A dimensão escatológica da parábola impede tanto o desespero quanto a ingenuidade. O mal existe e produz sofrimento real. Guerras, fome, corrupção, violência urbana, tráfico de pessoas, destruição ambiental, desigualdade econômica e manipulação religiosa continuam ferindo profundamente a humanidade. Entretanto, nenhuma dessas realidades possui a palavra definitiva sobre a história. A colheita pertence a Deus. Essa esperança distingue profundamente a visão cristã de qualquer pessimismo histórico. São Paulo já afirmava que "toda a criação geme e sofre como em dores de parto" (Rm 8,22). Poucos versículos depois do trecho proclamado neste domingo, o apóstolo contempla uma criação inteira aguardando sua libertação definitiva. A esperança cristã não ignora o sofrimento presente, mas recusa acreditar que ele seja eterno. O Espírito Santo continua intercedendo na fraqueza humana (Rm 8,26-27), sustentando silenciosamente o crescimento do Reino, assim como o fermento transforma toda a massa. Ao concluir a explicação da parábola, Jesus anuncia: "Então os justos brilharão como o sol no Reino de seu Pai" (Mt 13,43), retomando a visão de Daniel 12,3. Não se trata da exaltação de uma elite religiosa, mas da promessa de que a justiça de Deus finalmente triunfará. Os que hoje trabalham pela paz, defendem a dignidade humana, acolhem os pobres, promovem a reconciliação, resistem à corrupção e permanecem fiéis ao Evangelho talvez pareçam pequenos como um grão de mostarda ou invisíveis como o fermento escondido na massa. Contudo, é exatamente por meio dessa fidelidade discreta que Deus continua transformando a história.
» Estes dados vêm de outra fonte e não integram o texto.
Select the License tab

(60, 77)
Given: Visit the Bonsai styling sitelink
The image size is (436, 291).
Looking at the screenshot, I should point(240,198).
Assim, as quatro leituras deste domingo: Sabedoria: 12,13.16-19; Salmo: 85(86) com a resposta Ó Senhor, vós sois bom, sois clemente e fiel, Romanos 8,26-27 e o evangelho de Mateus 13,24-43. convergem para uma única profissão de fé. 

  1. O Deus do livro da  Sabedoria manifesta sua força na misericórdia. 
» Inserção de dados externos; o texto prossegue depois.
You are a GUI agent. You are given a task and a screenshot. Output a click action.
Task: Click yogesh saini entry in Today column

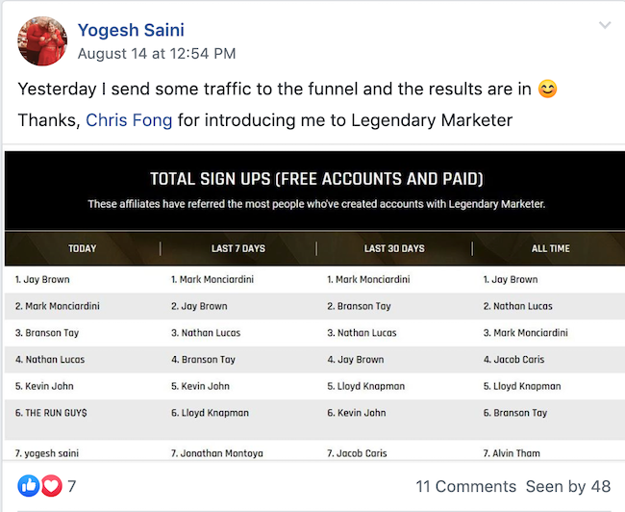(x=47, y=453)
  2.    O Salmista canta sua bondade e fidelidade. 
  3.   Paulo em Romanos 8, 26-27  revela que esse Deus habita nossa fraqueza pelo Espírito Santo. 
  4. Jesus anuncia em Mateus 13,24-43 seu Reino cresce silenciosamente no meio das ambiguidades da história, sem se confundir com elas nem ser vencido por elas.
Na realidade  do mundo onde se semeia joio  e trido que o discípulo de Cristo é chamado a viver a esperança ativa, recusando tanto o fanatismo quanto a indiferença, tanto a violência quanto a omissão, no mesmo  mundo tentado pelo autoritarismo, pela idolatria do poder, pela manipulação da religião e pelo desprezo aos mais vulneráveis, o Evangelho continua proclamando que a verdadeira força pertence ao amor, que a última palavra pertence à justiça misericordiosa de Deus e que, apesar da presença persistente do joio, o trigo amadurecerá para a colheita do Reino, onde toda lágrima será enxugada e a criação inteira participará da liberdade e da glória dos filhos e filhas de Deus (Ap 21,4; Rm 8,19-21) e nesse contexto  que o discípulo  é  chamado  a ser fermento.